Curtain’s nearly up on London’s new museum of Shakespeare

London’s newest museum — dedicated to William Shakespeare — will open on the site of an Elizabethan playhouse in east London.

Visitors to the site, built on the remains of the Curtain Theatre in Shoreditch, will be transported back to its Shakespearean heyday through the use of the latest AI technology.

The Museum of Shakespeare, which is due to open next spring, will include historical displays as well as a projected reconstruction of the original theatre above the remains of the stage that will host animated performances and workshops, bringing to life the sights, smells and sounds of the playwright’s London in 1598.
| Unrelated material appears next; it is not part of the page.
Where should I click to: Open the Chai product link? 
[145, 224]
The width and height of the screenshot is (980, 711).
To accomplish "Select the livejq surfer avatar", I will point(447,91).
It is the work of designers Bompas & Parr whose immersive experiences have included a project for the Guinness Storehouse in Dublin and creating a flavour rainbow for a festival at the Royal Docks.

They have collaborated with Historic England and Museum of London Archaeology on the site which was uncovered over five years from 2011 when archaeologists found evidence of tenements built after the stage was shut down as well as ceramic money boxes used to collect entry fees, costume beads and coins.

They also found the remains of a 14m stage and evidence of a tunnel on the site which is part of a wider redevelopment of the area by Cain International who are building offices and homes there. The Curtain, which opened in 1577 and closed in 1624, was the main venue for Shakespeare’s company before the building of the Globe and saw performances of Romeo and Juliet and Henry IV Part I and Part II as well as plays by contemporaries including Ben Jonson.

Bompas & Parr co-founder Harry Parr said: “The Museum of Shakespeare will be the most ambitious project that Bompas & Parr has undertaken and is in line with our mission to create location-based experiences that make London a more interesting place and a city unrivalled in its cultural importance. This will be Shakespeare as you have never experienced it before.”

Heather Knight, senior archaeologist at heritage practice MOLA, said: “Leading the excavations on the site of the Curtain, one of London’s earliest and longest-lived playhouses, that have transformed our understanding of early modern performance, has been an immense privilege.”